Ancak evlere kapanma ve alışılagelmiş sarf malzemelerinin tüketimindeki azalma sebebi ile fabrikalar daha az üretmeye, daha az makine kullanmaya başladı. Önceden siparişi verilen ve satın alması yapılmış pres, endüstriyel tezgahlar, fırınlar, kazanlar, iş makineleri, vb gibi ürünlerin taşınması, kesintisiz olarak 2020 ilk yarısı sonuna kadar devam etti. İthalat/ihracat ve yurtiçi taşımalarındaki olumsuz etkiyi yılın 2. yarısında nispeten daha fazla hissetti sektörümüz. Ulaştırma ve lojistik sektörüne pandemi sürecinde yurtiçinde herhangi bir kısıtlama getirilmemiş olması, lokal çalışan üyelerimize işlerini devam ettirebilme imkanı tanıdı.

Ancak uluslararası çalışan paydaşlarımız için sınır kapılarındaki ‘PCR Test Süreci’ ve pandemi döneminde kısıtlı olarak verilen vizeler sebebi ile sefer süreleri uzadı, maliyetler arttı, sefer sayıları düştü. İthalat/ihracat dengesizliği sebebi ile dolu/boş ring sefer ihtiyacı ortaya çıktı ancak bu olumsuzluklar birebir navlunlara yansıtılamadığı için kısmi de olsa finansal zorlanmalar yaşandı.

Bu süreç içerisinde; tüm tedbirleri almamıza rağmen, limanlar, gümrükler, fabrikalar, şantiyeler gibi ortamlara giriş çıkış yapan sektör çalışanlarımızdan maalesef hastalananlar ve kaybettiklerimiz de oldu. Yine de pandemi sürecinde çalışma şartları olarak şanslı sektörlerden biri olduğumuzu düşünüyoruz.

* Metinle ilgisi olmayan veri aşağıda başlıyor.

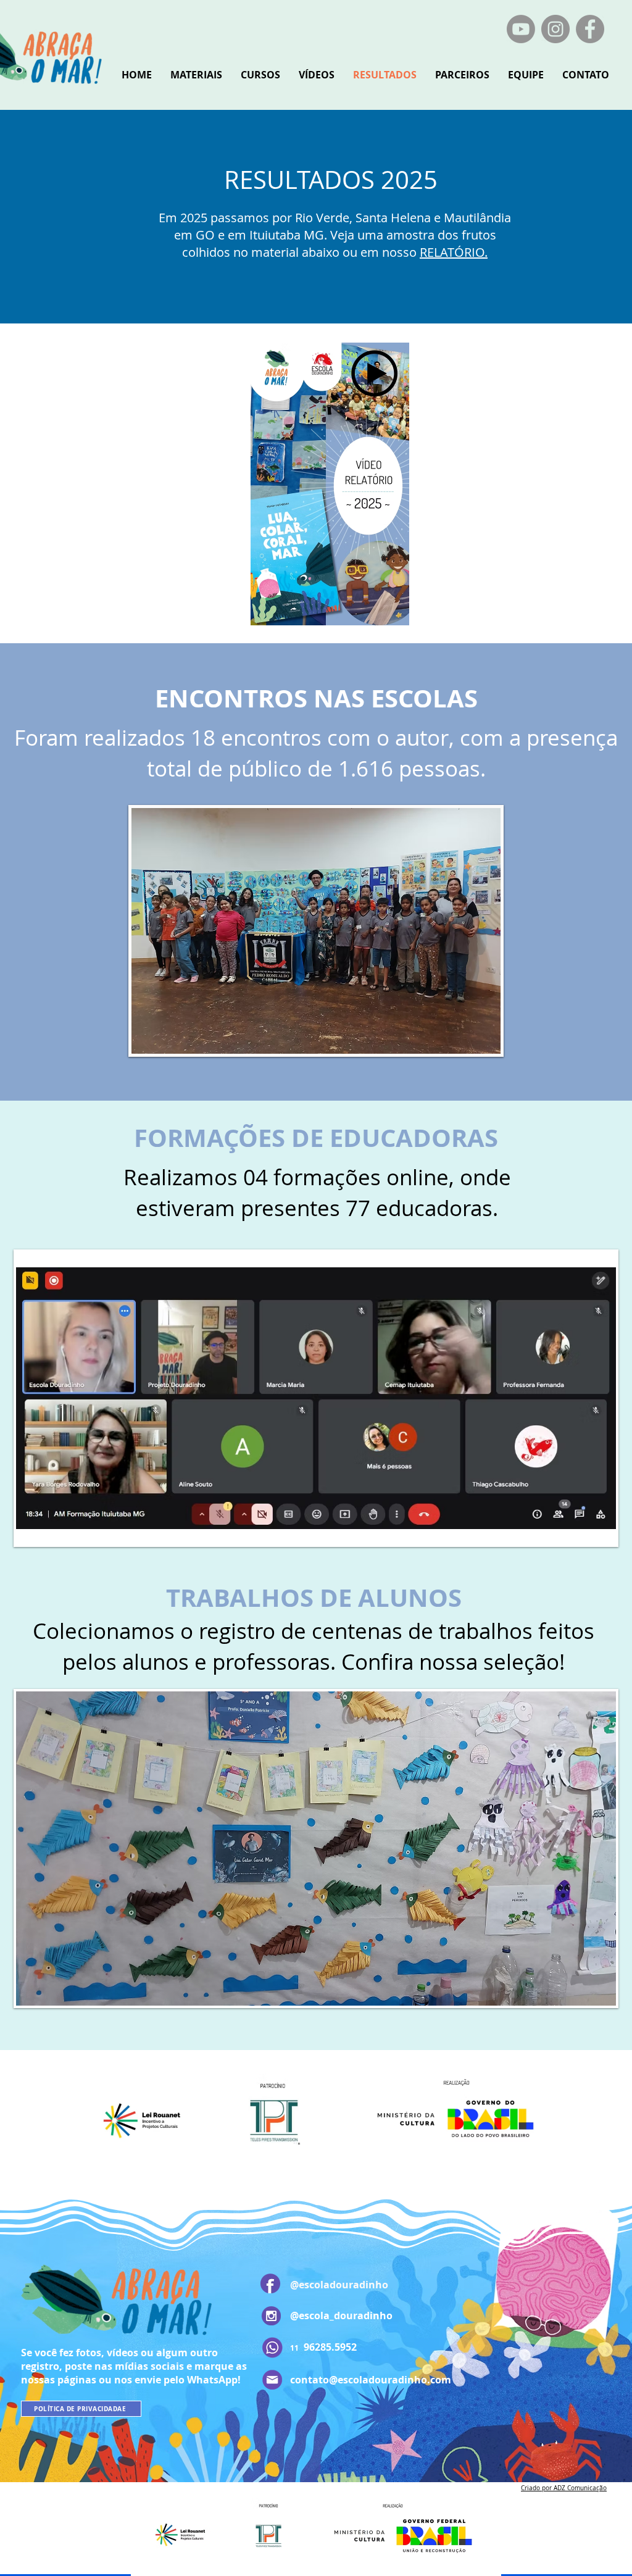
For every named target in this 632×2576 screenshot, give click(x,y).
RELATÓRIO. (454, 252)
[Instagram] (555, 29)
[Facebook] (590, 29)
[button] (316, 931)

Şoförlerimiz sadece kendilerinin bulunduğu araçlarında zaman geçirdiği ve taşıdığımız yüklerin ebatları sebebi ile yükleme boşaltma alanları genelde açık hava olduğu için hastalığa yakalanma oranları düşük kaldı. Üzülerek bildirmek istiyoruz ki, hastalıkların çoğu maalesef ev ortamlarından bulaş sonucu ortaya çıktı. Saha personeli haricinde beyaz yaka ofis çalışanlarımız, seyreltilmiş sayılarda veya uzaktan bağlantı ile işlerine devam ettiler. Bu sayede sektörümüz de yeni bilgisayar programları ve internet bağlantı opsiyonları ile oldukça haşır neşir oldu ve çağa ayak uydurdu.

Tüm diğer sektörlerde olduğu gibi; ‘Esnek çalışma saatleri’ kavramını tecrübe ederek yaşamış olduk, gece/gündüz, iş günü/ tatil günü, mesai saati içi/mesai saati dışı gibi kavramlar nispeten ortadan kalktı. Mevzuatlar ve bürokrasi ile ilişkimize gelince; 2014 yılından bu yana çalışmalarına devam etmekte olduğumuz ‘Ağır ve Havaleli Yük Taşımacılığı Yönetmelik Taslağı’ konusunda, Karayolları Genel Müdürlüğü ile irtibatımızı, pandemi sürecinde de devam ettiriyoruz. Diğer yandan Türkiye Odalar Borsalar Birliği ‘Lojistik Temsil Grubu’nda bulunan AND sandalyemizin görev ve sorumluluklarının bilincinde olarak; TOBB ile iletişimde kalmaya ve sektörümüz temsilcisi olarak yapılan anketlere katılmaya, görüş istenen konularda bilgi paylaşmaya devam ediyoruz. Dileriz normalleşme sürecimiz de kısa sürede Devletimizin arzu ettiği şartlara kavuşur, bizler de üyelerimizle tekrar yüz yüze toplantılarımızla, fuarlarımızla, iftar davetlerimizle birlikte oluruz.